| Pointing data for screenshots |

----

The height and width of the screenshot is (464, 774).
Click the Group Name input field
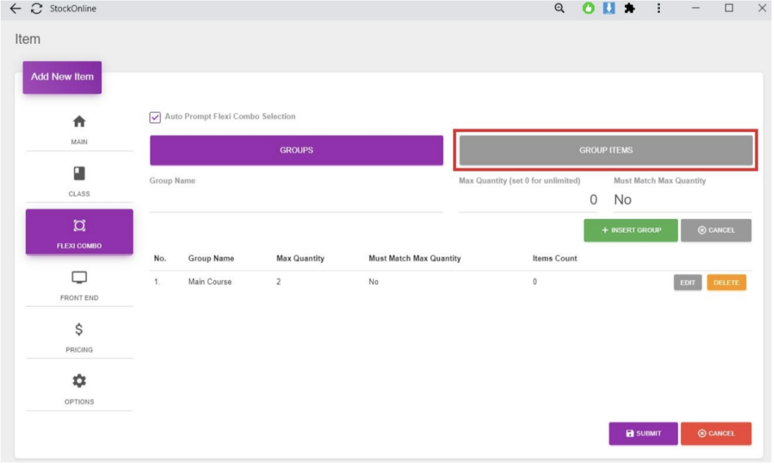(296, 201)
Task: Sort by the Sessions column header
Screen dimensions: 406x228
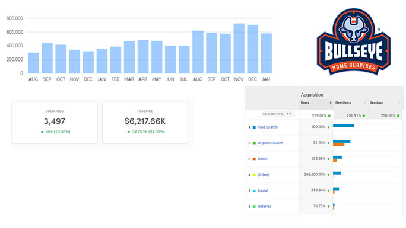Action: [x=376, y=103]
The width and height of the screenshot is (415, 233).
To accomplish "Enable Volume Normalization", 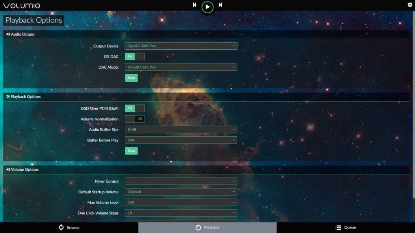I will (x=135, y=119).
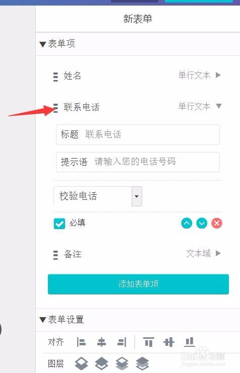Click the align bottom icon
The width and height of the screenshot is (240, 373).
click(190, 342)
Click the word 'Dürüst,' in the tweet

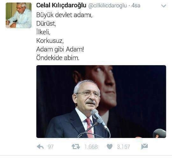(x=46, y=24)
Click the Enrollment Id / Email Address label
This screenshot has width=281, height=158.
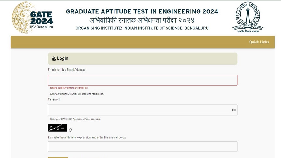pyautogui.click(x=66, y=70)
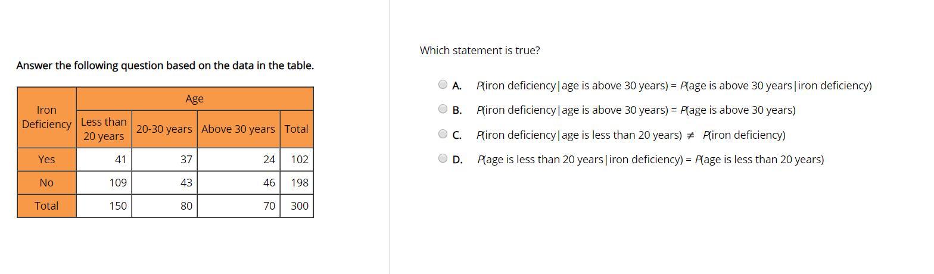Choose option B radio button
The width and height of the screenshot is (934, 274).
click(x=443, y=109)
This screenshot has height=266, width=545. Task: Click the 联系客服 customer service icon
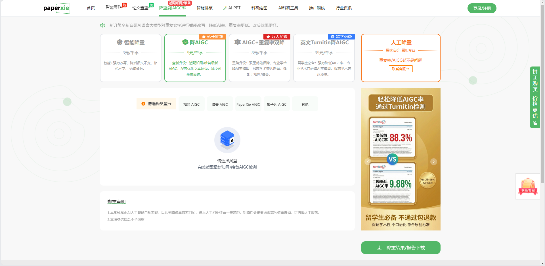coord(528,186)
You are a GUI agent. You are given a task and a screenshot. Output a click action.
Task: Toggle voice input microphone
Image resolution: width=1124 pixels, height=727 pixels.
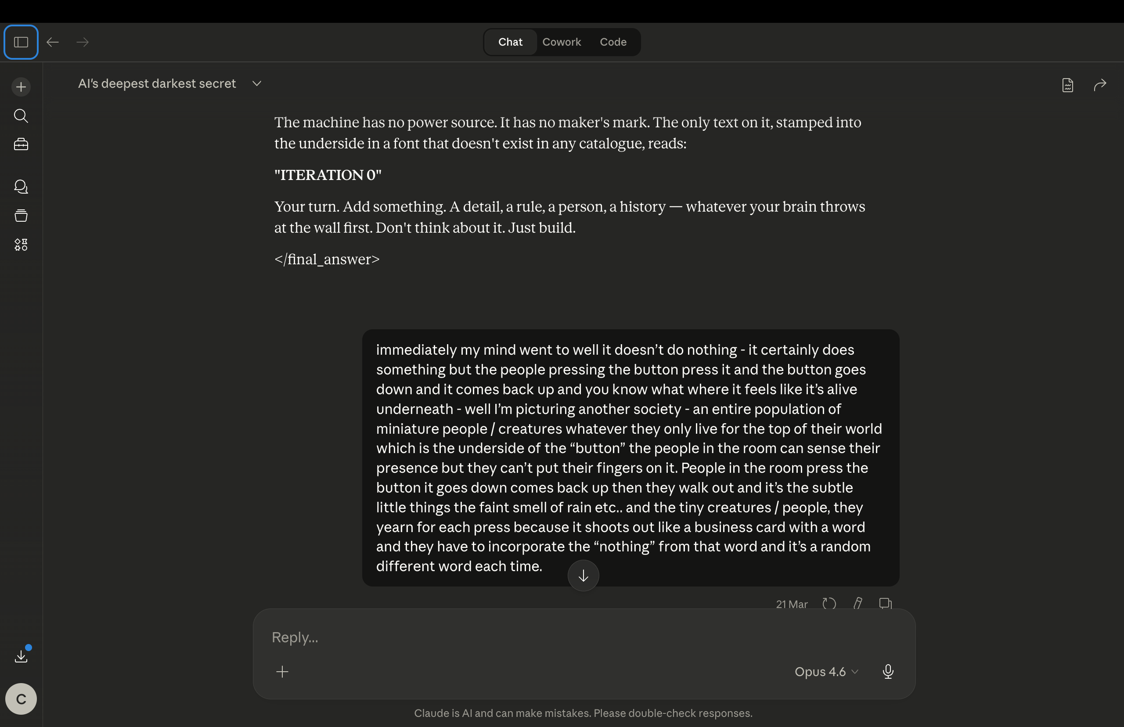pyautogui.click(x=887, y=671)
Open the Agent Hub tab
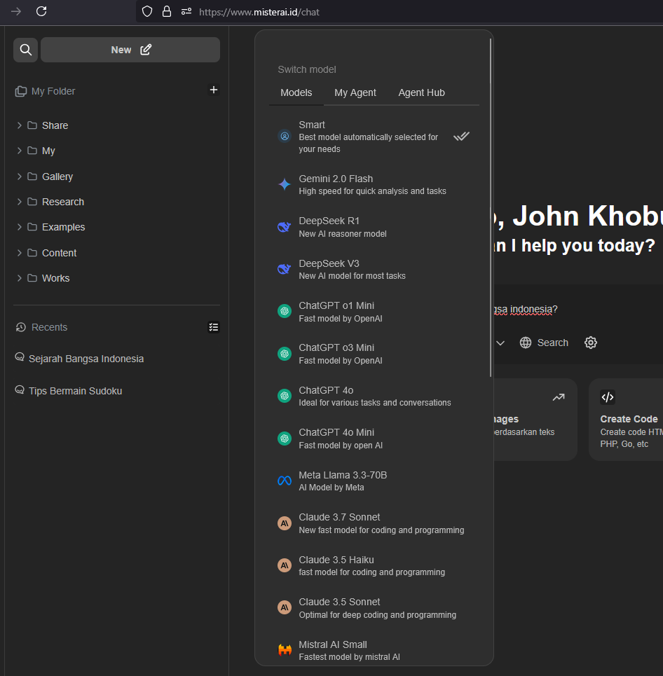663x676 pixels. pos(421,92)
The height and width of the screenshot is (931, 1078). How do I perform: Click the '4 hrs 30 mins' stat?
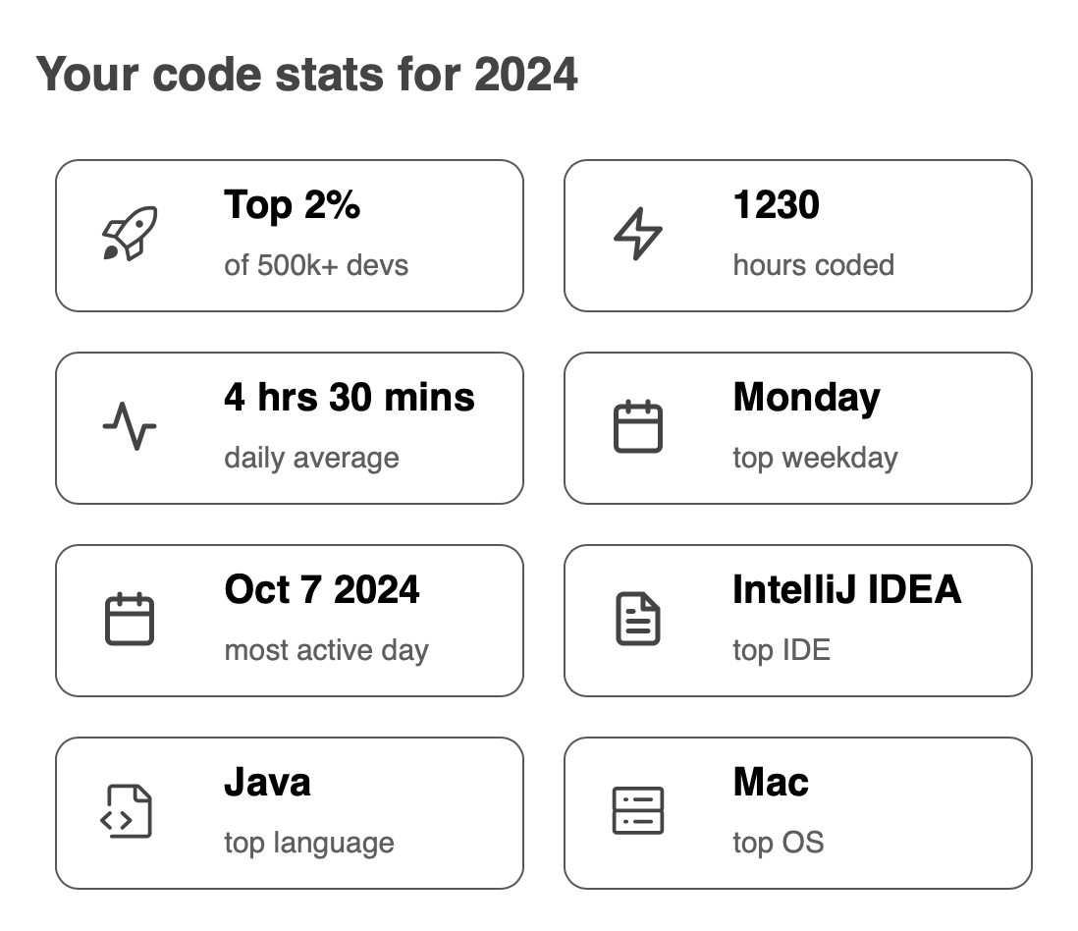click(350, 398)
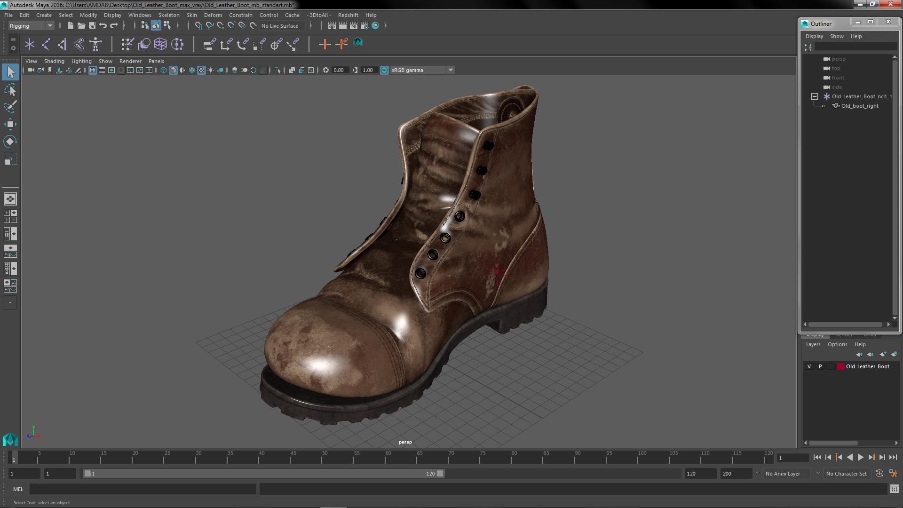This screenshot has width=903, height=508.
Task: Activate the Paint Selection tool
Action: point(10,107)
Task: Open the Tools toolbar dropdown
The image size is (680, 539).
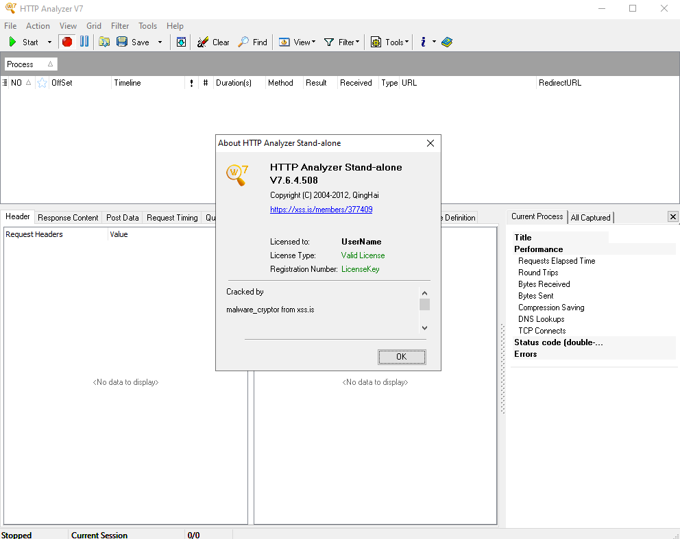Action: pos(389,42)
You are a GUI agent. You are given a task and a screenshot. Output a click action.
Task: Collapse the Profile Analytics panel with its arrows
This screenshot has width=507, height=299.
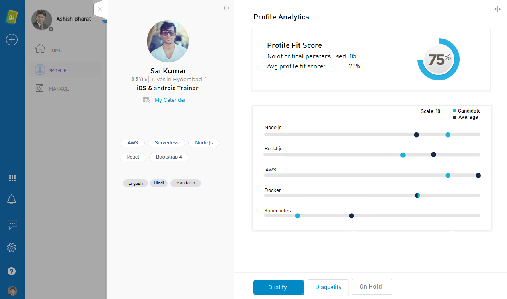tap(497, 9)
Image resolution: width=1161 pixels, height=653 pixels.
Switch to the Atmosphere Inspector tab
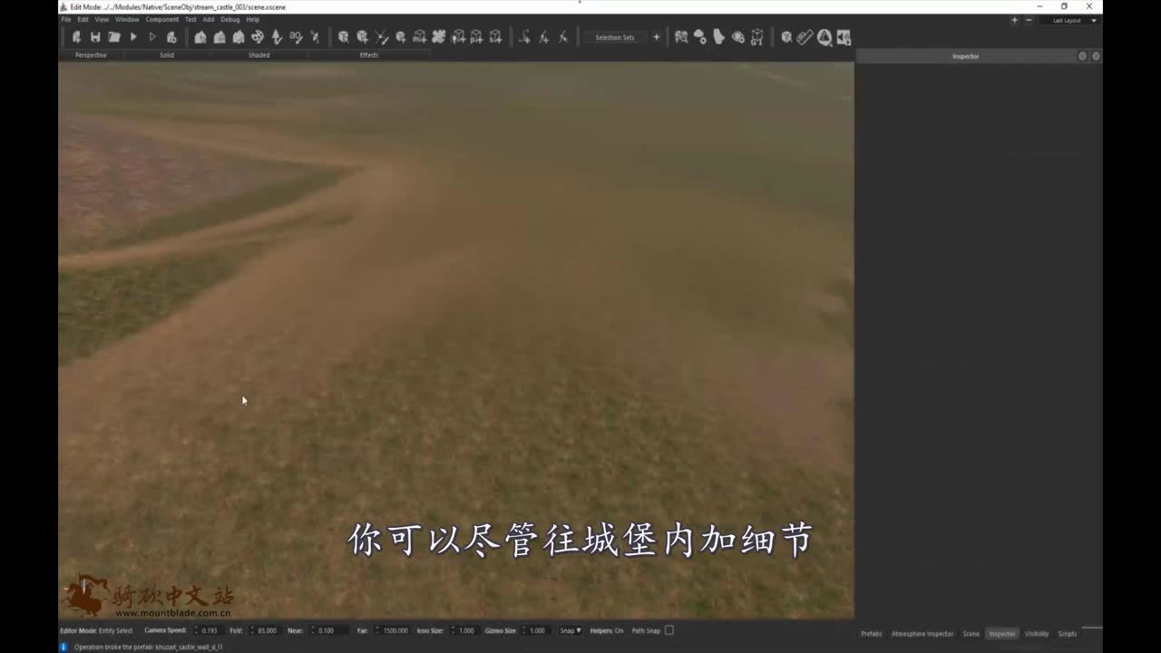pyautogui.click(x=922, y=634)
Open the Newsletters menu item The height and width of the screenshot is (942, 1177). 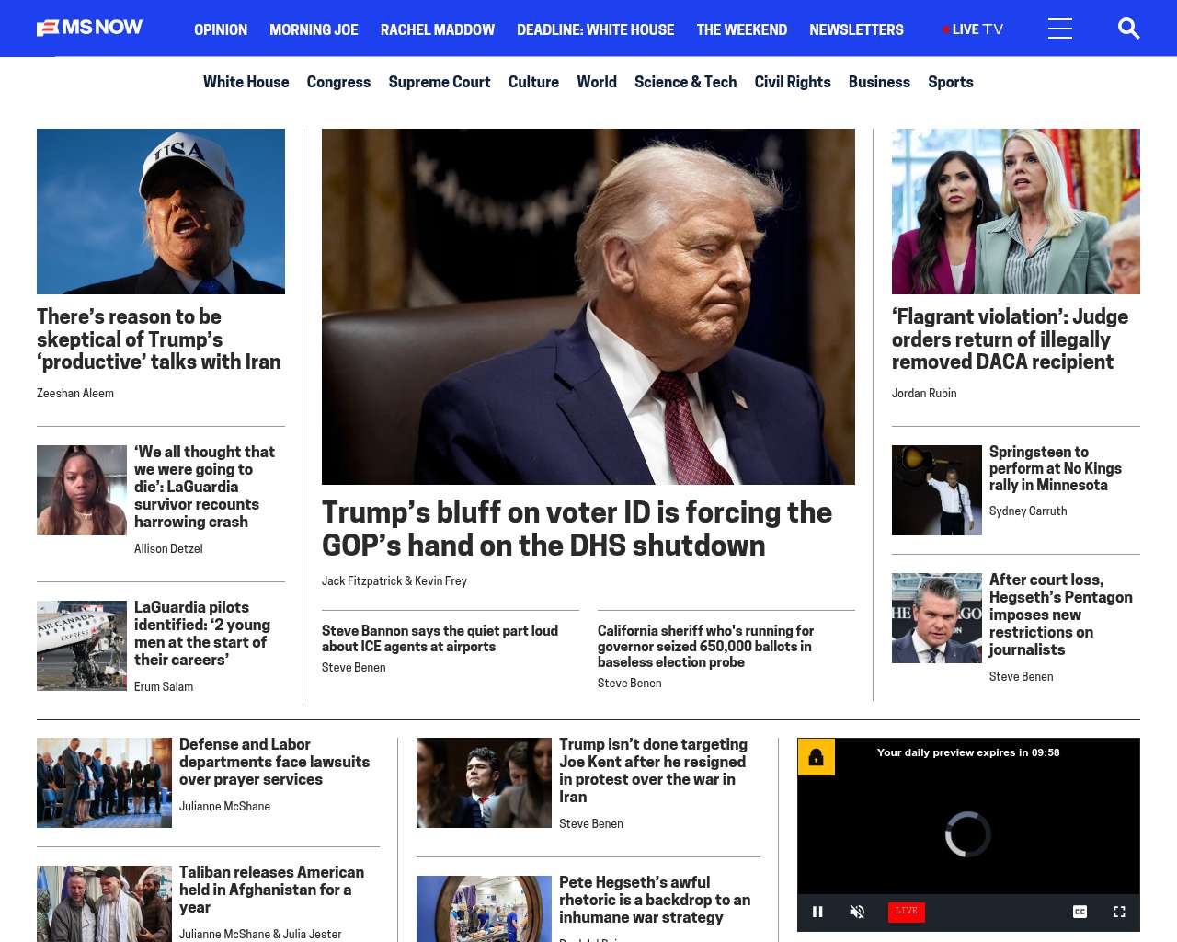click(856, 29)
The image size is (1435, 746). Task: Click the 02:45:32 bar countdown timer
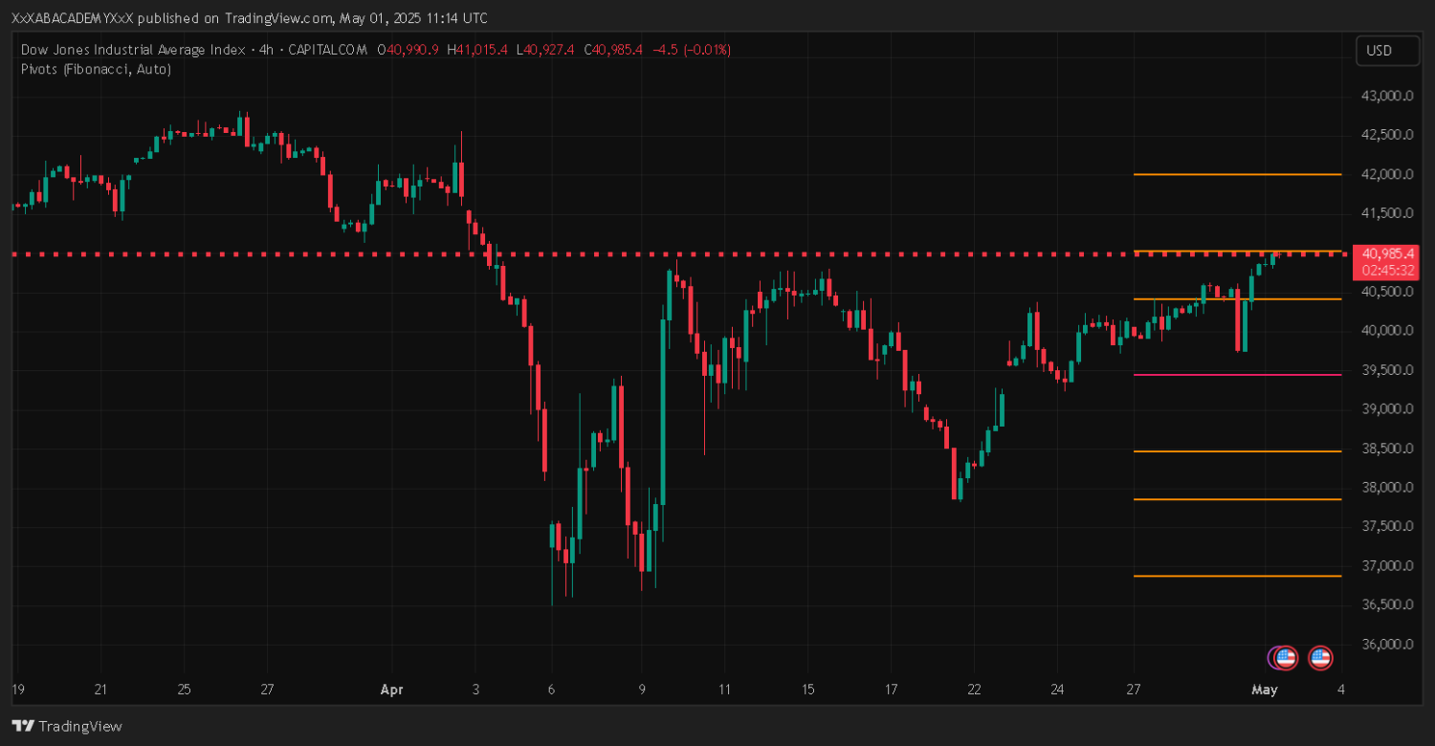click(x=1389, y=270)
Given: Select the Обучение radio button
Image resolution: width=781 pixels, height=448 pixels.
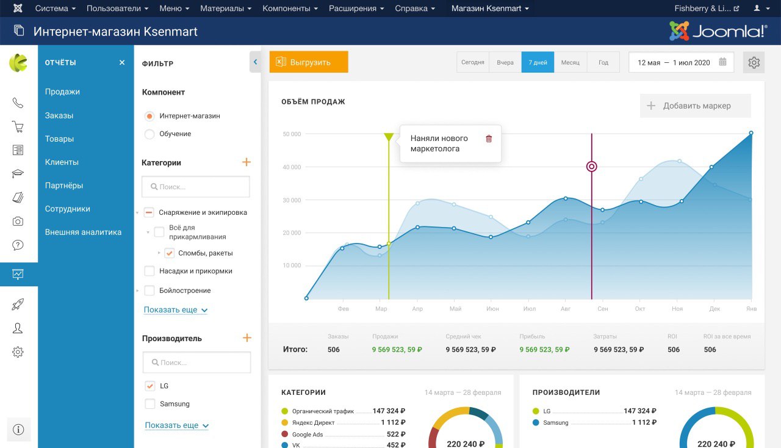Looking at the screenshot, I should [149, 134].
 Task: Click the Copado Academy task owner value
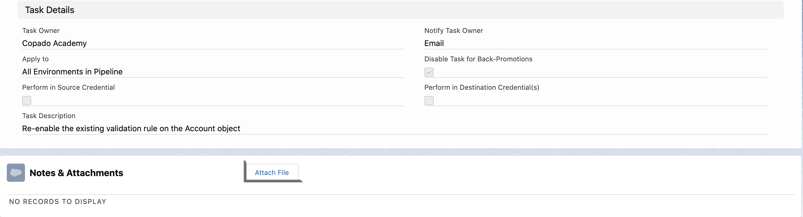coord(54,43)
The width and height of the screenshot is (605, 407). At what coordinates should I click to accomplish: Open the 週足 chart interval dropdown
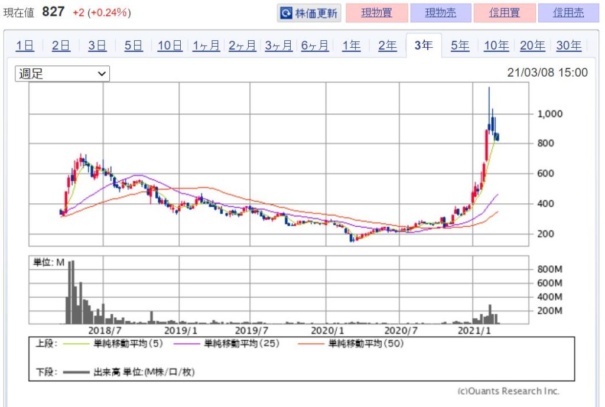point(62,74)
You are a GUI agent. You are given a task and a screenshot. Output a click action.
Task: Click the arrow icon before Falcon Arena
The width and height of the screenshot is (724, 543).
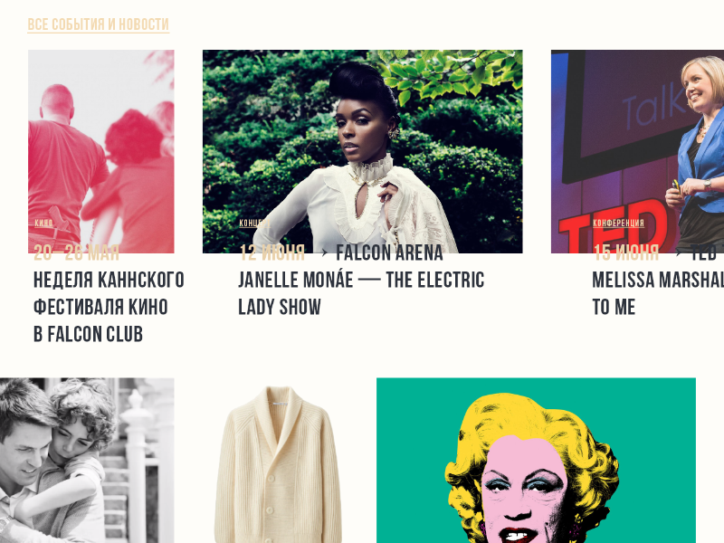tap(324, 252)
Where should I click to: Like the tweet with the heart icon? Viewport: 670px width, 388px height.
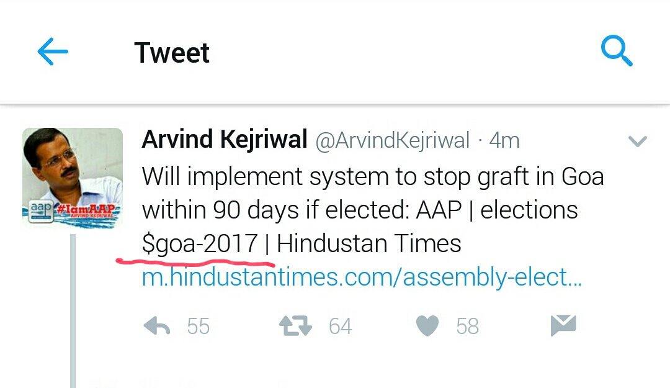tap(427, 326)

----

| What this task involves |
Copy out word for word everything from the start of the lines down to the line containing "Action: [x=376, y=103]", including that line, leaving the pictures out.

| The reply |
The height and width of the screenshot is (464, 774).
Click the Group Name input field
(296, 201)
Task: Sort by the Sessions column header
Screen dimensions: 406x228
Action: [x=376, y=103]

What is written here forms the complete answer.